Mathematical modeling

Utilizing the final 36 most significant genes, I wanted to explore the possibility of developing – via mathematical modeling – a function that could identify as correctly as possible the age status (O or Y) of an unknown subject based on the expression of any combination of those 36 most significant genes. To that end, I randomly selected approximately 70% of the subjects [11/15 young subjects and 18/25 old subjects] that could be used only for the development phase of such function. In other words, a function could be developed only by the exclusive use of those 29 subjects. The remaining 11 subjects (4 young and 7 old ones) were designated unknown (test) subjects and were used solely for the purpose of validating any promising function generated in the development phase. This split into two fixed sets, whereby one is used only for training and the other only for validation, represents the simplest implementation of K-fold cross validation45,46. A function was deemed promising in the development phase only if it exhibited a sensitivity ≥ 0.90 and a specificity ≥ 0.90 in connection with the 29 subjects of the development phase. Pertaining to the validation phase and in connection with the 11 unknown subjects, a promising function would have to exhibit the same minimum classification accuracy (a sensitivity ≥ 0.90 and a specificity ≥ 0.90) in order to be accepted. I was able to generate one such function (F1 – henceforward also referred to as super variable) that fulfilled all of the aforementioned criteria. Supplementary Fig. 1 shows the equation of F1 as a function of 7 genes.

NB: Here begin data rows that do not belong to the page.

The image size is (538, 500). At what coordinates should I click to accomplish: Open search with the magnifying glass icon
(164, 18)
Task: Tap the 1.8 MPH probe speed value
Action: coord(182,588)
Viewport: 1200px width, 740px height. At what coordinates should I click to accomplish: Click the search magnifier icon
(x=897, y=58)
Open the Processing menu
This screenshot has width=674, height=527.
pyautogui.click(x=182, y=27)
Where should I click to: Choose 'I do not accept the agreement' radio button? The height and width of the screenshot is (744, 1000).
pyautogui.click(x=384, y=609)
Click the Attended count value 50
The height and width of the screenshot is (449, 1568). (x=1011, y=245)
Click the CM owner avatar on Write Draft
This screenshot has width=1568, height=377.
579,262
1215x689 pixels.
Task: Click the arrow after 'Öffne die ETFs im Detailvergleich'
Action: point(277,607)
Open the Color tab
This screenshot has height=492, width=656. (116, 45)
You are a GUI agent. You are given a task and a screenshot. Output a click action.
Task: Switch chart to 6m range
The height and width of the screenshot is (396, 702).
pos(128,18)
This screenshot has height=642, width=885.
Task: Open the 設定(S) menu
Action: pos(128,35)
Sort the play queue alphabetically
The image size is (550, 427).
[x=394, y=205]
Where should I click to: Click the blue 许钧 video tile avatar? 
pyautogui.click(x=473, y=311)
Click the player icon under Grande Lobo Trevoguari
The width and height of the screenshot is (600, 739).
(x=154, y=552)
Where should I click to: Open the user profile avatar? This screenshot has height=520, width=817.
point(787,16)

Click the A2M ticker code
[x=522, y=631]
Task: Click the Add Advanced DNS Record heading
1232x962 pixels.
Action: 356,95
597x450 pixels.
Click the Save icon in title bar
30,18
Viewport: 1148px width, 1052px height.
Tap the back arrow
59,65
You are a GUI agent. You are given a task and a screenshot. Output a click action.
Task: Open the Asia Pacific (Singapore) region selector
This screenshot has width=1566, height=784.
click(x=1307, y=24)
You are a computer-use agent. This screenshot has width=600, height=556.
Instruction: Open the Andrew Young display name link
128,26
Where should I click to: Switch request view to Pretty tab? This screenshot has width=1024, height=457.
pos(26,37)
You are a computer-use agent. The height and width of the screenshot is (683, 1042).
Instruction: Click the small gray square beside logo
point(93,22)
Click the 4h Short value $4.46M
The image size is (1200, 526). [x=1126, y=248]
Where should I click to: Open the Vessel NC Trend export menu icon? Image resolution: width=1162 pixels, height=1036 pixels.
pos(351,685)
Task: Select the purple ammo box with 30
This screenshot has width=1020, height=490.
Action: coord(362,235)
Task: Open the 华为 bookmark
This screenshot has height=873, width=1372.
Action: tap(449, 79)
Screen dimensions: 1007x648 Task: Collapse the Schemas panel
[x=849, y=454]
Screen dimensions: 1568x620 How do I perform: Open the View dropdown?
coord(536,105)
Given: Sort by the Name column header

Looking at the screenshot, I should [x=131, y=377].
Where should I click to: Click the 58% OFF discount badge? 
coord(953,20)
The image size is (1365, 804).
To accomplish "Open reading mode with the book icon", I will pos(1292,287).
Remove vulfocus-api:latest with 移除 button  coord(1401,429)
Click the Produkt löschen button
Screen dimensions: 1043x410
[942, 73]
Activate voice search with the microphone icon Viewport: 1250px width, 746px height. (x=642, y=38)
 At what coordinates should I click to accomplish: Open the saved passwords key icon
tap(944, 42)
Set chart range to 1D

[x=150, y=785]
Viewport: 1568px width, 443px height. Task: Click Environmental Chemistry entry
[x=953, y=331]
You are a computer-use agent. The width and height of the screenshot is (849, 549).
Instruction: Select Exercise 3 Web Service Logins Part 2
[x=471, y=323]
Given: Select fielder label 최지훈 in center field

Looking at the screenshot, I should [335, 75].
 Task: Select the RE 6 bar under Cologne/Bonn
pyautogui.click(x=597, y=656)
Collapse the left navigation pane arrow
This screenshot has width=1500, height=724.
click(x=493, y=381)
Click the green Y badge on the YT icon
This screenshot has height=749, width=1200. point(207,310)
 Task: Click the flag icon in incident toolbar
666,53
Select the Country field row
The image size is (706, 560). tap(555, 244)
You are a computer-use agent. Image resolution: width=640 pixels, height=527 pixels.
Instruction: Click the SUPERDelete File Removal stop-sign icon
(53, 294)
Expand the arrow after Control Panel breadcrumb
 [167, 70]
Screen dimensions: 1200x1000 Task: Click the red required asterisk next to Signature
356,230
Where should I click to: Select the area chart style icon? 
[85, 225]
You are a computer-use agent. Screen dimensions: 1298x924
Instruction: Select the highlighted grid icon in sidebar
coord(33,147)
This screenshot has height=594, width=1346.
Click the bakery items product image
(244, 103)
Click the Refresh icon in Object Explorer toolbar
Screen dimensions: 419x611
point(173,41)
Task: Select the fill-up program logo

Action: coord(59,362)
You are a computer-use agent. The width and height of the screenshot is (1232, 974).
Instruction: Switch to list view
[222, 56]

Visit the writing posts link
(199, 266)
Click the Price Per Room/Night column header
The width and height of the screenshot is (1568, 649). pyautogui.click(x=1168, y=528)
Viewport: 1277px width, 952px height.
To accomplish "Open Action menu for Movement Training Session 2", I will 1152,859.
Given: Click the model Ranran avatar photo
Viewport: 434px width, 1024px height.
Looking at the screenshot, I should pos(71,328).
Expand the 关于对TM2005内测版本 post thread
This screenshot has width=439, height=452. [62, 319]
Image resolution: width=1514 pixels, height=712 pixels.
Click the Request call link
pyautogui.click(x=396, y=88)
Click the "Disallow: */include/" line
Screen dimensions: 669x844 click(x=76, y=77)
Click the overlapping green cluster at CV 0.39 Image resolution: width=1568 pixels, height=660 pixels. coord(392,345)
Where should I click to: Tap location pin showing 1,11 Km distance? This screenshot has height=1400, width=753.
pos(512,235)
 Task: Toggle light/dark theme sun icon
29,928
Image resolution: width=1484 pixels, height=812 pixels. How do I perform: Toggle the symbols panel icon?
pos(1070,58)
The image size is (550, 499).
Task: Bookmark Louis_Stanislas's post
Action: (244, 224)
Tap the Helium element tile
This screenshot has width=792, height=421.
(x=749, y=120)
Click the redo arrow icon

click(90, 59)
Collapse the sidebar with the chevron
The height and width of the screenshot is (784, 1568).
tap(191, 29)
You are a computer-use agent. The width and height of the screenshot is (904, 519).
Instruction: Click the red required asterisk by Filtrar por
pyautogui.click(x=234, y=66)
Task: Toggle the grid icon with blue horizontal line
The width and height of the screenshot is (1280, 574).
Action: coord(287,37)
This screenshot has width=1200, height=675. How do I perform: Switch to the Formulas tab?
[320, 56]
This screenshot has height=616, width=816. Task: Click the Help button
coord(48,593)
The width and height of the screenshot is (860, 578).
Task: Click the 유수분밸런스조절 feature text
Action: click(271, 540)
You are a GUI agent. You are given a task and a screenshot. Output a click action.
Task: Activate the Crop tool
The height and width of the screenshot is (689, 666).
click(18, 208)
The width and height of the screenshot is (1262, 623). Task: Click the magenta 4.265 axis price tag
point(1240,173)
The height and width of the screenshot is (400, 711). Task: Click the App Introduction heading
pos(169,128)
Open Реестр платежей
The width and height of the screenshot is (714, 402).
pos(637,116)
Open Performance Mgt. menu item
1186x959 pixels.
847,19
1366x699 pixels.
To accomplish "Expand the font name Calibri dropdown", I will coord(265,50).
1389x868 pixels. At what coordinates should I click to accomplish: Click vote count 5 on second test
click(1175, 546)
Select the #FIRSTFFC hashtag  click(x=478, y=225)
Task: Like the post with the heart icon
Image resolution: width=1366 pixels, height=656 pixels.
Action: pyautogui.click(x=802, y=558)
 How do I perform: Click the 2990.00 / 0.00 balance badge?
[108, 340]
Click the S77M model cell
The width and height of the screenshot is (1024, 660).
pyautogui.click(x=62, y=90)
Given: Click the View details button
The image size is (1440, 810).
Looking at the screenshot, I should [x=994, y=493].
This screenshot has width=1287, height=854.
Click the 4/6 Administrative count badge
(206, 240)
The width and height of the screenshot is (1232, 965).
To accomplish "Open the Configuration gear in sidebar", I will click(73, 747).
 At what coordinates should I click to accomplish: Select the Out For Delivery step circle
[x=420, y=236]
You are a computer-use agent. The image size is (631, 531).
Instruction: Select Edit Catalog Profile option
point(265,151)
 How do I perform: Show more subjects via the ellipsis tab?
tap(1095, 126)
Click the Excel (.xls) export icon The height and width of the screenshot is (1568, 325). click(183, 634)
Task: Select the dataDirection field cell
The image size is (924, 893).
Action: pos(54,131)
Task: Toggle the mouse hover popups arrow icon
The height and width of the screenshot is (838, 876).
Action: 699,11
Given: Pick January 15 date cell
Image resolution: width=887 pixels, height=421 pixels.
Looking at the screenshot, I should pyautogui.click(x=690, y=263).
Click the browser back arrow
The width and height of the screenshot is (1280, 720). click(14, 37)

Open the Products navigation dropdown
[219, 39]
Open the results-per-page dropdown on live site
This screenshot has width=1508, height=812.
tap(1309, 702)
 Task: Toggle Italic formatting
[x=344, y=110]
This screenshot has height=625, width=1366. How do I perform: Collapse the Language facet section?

The cut-off score of the F1 was determined by taking into account the results of the following two analyses: 1) calculation of the optimal point on the ROC curve based on the 29 F1 scores of the 29 subjects used in the development phase [optimal point is defined as the point with the highest sensitivity and the lowest false positive rate (1-specificity)] and 2) calculation of the 99.99% confidence intervals for the mean F1 scores of the two groups (O and Y) of those 29 subjects and their respective standard deviations. The 99.99% confidence intervals were calculated based on a bootstrap sample size of 100,000. Taking into account the aforementioned ROC optimal point, as well as the relative overlap of MO and MY [MO = LLO – SDO and MY = ULY + SDY] (LLO: the 99.99% confidence lower limit for the mean of the O group; SDO: standard deviation of the O group; ULY: the 99.99% confidence upper limit for the mean of the Y group; SDY: standard deviation of the Y group), the cut-off score of the F1 super variable was determined to be 53.450. If a subject's F1 score is < 53.450, then that subject is classified as Y (young); otherwise, if the F1 score is ≥ 53.450, then that subject is classified as O (old). It should be pointed out here that, based on the equation of the F1 (Supplementary Fig. 1), a given F1 score is just a numerical value and does not signify age or number of years.

In addition to the main validation method explained above and in order to further assess the performance of the F1 super variable, I employed two other and different cross validation methods: 1) a 10-fold cross validation and 2) a leave-one-out cross validation47. Both of those methods yielded a misclassification rate of 0.05 and a mean-squared error of 0.05 in connection with the F1 super variable. The results of those methods, along with the confusion matrices generated by them, are shown in Supplementary Table 9. As can be seen in Supplementary Table 9, each one of those two and different validation methods resulted in a correct classification of all of the young subjects and in a correct classification of all but two of the old subjects.

Computer software

All analyses in this study were carried out with custom software written in MATLAB R2012b. All computer programs in connection with the model were also created using MATLAB R2012b.